(Collected data entries)
——

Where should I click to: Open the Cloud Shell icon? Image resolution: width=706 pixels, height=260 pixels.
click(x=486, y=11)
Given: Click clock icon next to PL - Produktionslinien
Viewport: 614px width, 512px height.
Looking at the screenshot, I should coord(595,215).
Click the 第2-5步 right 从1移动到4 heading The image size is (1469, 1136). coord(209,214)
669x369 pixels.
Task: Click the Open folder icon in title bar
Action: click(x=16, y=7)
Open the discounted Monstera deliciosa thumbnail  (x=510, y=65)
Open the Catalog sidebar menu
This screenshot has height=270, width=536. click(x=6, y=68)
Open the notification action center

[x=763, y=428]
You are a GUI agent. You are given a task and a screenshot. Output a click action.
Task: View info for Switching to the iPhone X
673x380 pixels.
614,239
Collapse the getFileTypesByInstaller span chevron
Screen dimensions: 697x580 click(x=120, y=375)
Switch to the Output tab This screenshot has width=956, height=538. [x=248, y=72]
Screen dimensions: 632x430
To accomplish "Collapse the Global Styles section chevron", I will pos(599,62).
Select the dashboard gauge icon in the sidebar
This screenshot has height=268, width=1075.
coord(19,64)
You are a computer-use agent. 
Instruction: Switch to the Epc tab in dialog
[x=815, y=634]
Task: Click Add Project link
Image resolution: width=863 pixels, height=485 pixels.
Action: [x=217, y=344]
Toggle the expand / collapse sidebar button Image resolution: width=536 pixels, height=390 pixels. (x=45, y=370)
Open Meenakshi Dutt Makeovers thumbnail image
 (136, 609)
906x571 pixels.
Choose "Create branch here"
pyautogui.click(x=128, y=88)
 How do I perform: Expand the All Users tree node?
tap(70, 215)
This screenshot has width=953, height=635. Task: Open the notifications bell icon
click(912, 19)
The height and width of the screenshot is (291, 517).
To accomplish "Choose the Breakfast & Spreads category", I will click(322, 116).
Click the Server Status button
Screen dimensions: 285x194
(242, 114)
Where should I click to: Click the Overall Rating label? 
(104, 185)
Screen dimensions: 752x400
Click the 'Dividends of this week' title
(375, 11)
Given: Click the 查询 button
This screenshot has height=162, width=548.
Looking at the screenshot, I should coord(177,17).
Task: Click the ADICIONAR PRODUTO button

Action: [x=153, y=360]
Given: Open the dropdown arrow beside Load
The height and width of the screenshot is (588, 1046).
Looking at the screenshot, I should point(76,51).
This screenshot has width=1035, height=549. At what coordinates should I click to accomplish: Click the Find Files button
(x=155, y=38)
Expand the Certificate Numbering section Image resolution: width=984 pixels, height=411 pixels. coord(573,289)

——

* _EXERCISE_:
Print each line above exactly as it stands.

* _OUTPUT OF THE EXERCISE_:
Where should I click to: Open the Cloud Shell icon? Image resolution: width=706 pixels, height=260 pixels.
click(x=486, y=11)
Given: Click clock icon next to PL - Produktionslinien
Viewport: 614px width, 512px height.
Looking at the screenshot, I should coord(595,215).
Click the 第2-5步 right 从1移动到4 heading The image size is (1469, 1136). coord(209,214)
669x369 pixels.
Task: Click the Open folder icon in title bar
Action: click(x=16, y=7)
Open the discounted Monstera deliciosa thumbnail  (x=510, y=65)
Open the Catalog sidebar menu
This screenshot has height=270, width=536. click(x=6, y=68)
Open the notification action center

[x=763, y=428]
You are a GUI agent. You are given a task and a screenshot. Output a click action.
Task: View info for Switching to the iPhone X
673x380 pixels.
614,239
Collapse the getFileTypesByInstaller span chevron
Screen dimensions: 697x580 click(x=120, y=375)
Switch to the Output tab This screenshot has width=956, height=538. [x=248, y=72]
Screen dimensions: 632x430
To accomplish "Collapse the Global Styles section chevron", I will pos(599,62).
Select the dashboard gauge icon in the sidebar
This screenshot has height=268, width=1075.
coord(19,64)
You are a computer-use agent. 
Instruction: Switch to the Epc tab in dialog
[x=815, y=634]
Task: Click Add Project link
Image resolution: width=863 pixels, height=485 pixels.
Action: [x=217, y=344]
Toggle the expand / collapse sidebar button Image resolution: width=536 pixels, height=390 pixels. (x=45, y=370)
Open Meenakshi Dutt Makeovers thumbnail image
 (136, 609)
906x571 pixels.
Choose "Create branch here"
pyautogui.click(x=128, y=88)
 How do I perform: Expand the All Users tree node?
tap(70, 215)
This screenshot has width=953, height=635. Task: Open the notifications bell icon
click(912, 19)
The height and width of the screenshot is (291, 517).
To accomplish "Choose the Breakfast & Spreads category", I will click(322, 116).
Click the Server Status button
Screen dimensions: 285x194
(242, 114)
Where should I click to: Click the Overall Rating label? 
(104, 185)
Screen dimensions: 752x400
Click the 'Dividends of this week' title
(375, 11)
Given: Click the 查询 button
This screenshot has height=162, width=548.
Looking at the screenshot, I should coord(177,17).
Task: Click the ADICIONAR PRODUTO button

Action: [x=153, y=360]
Given: Open the dropdown arrow beside Load
The height and width of the screenshot is (588, 1046).
Looking at the screenshot, I should point(76,51).
This screenshot has width=1035, height=549. At what coordinates should I click to accomplish: Click the Find Files button
(x=155, y=38)
Expand the Certificate Numbering section Image resolution: width=984 pixels, height=411 pixels. coord(573,289)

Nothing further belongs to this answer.